> _Exercise_
Copy exactly the lines from the start of the material through the line with "Viewport: 1132px width, 769px height.". Pictures stay out of the copy.

(The input Opens)

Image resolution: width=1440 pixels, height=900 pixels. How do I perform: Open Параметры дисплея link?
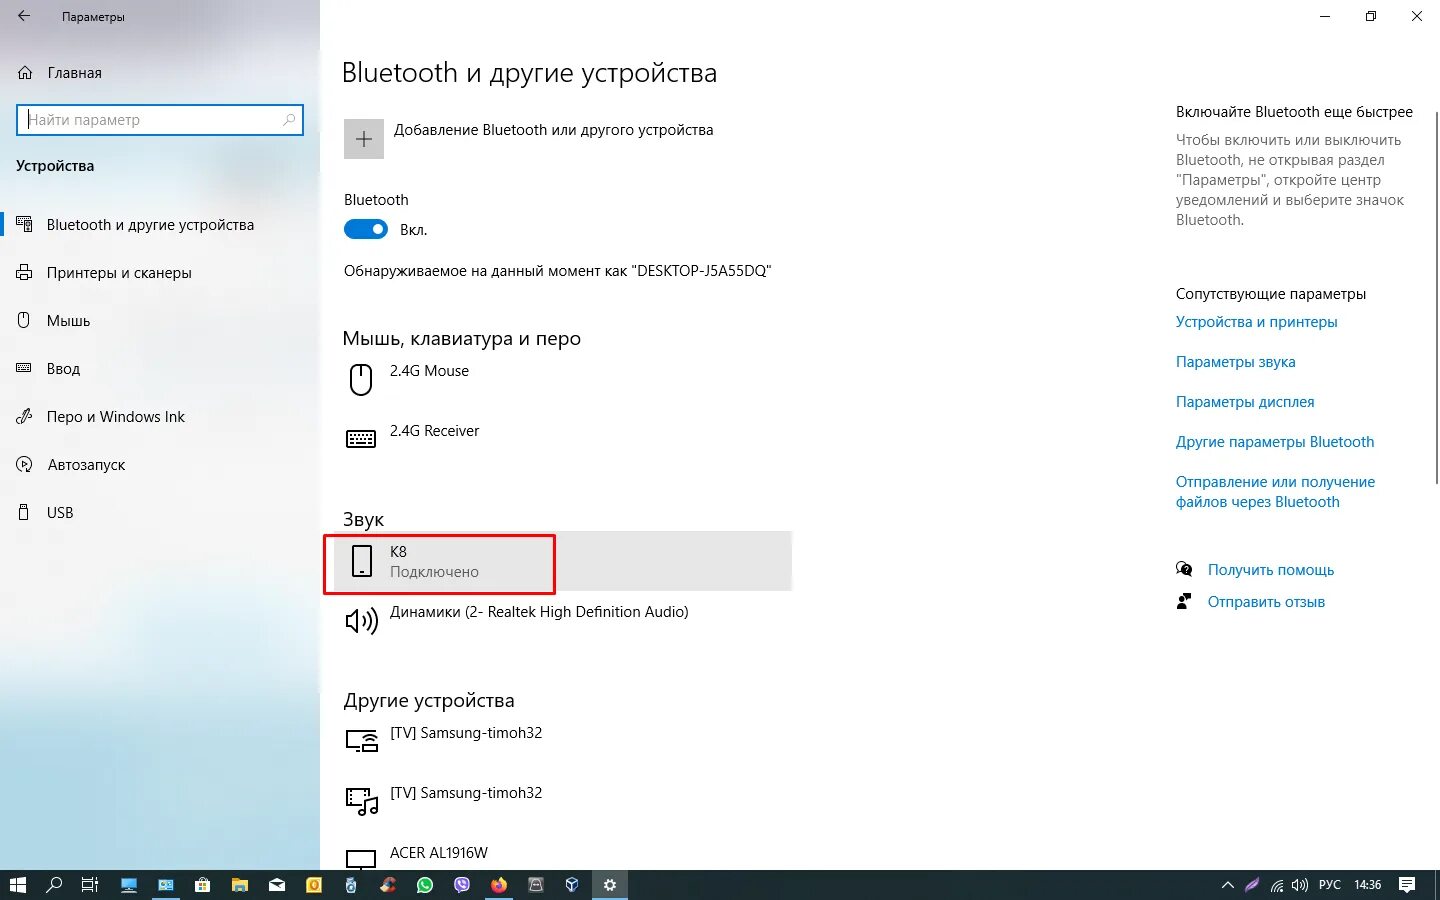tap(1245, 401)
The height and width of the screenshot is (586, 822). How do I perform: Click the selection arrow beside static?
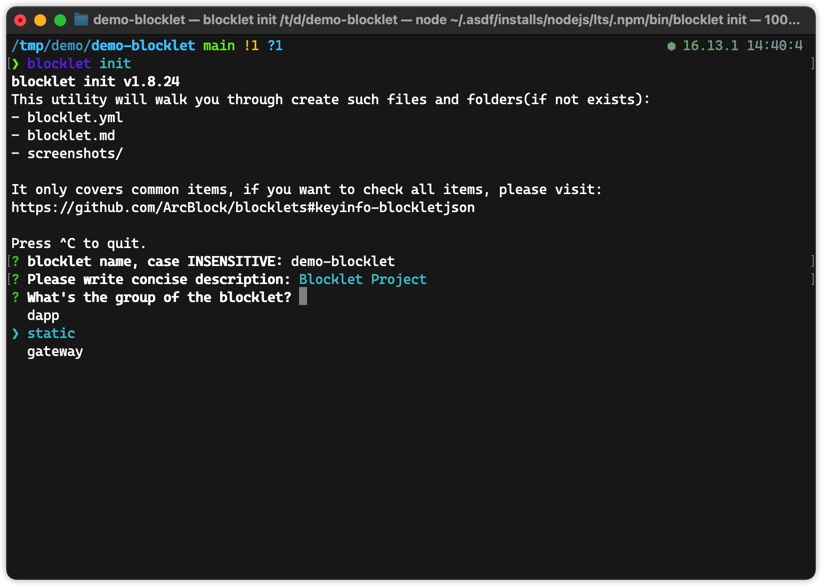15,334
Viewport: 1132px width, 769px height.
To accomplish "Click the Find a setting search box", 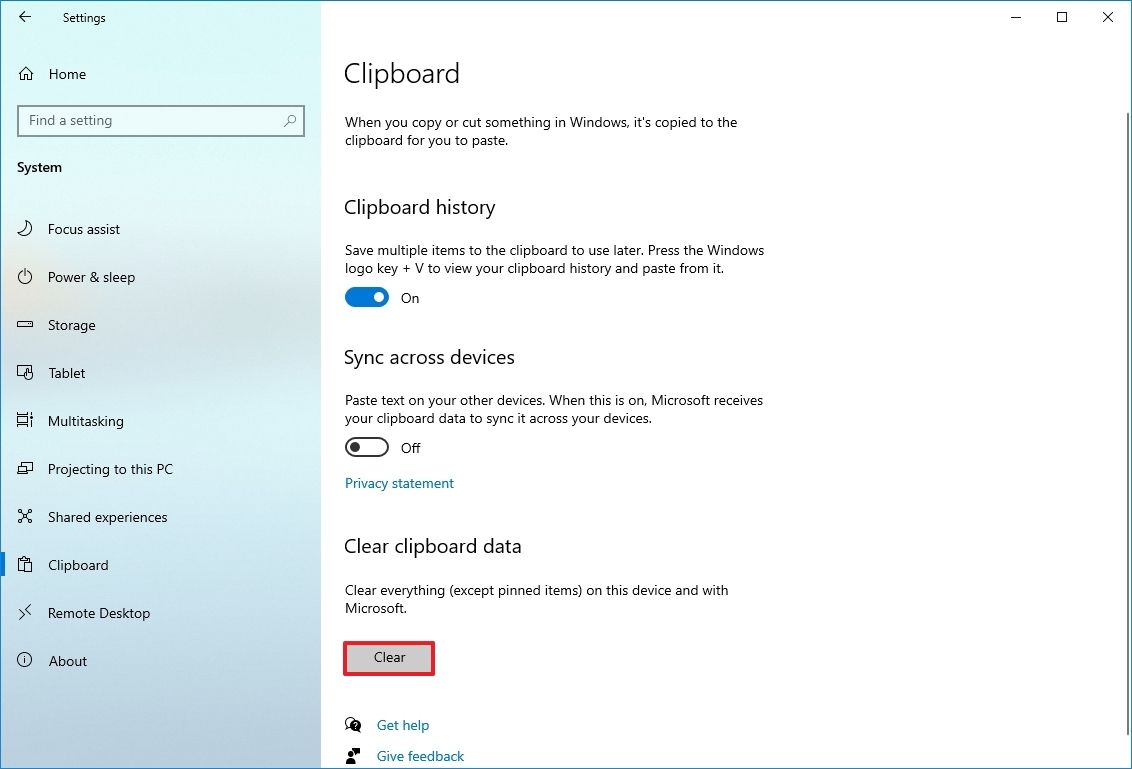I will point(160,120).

(The input Closes)

> _Finished task_
Image resolution: width=1440 pixels, height=900 pixels. How do I perform: Open Параметры дисплея link?
tap(1245, 401)
The height and width of the screenshot is (586, 822). How do I perform: Click the selection arrow beside static?
15,334
Viewport: 1132px width, 769px height.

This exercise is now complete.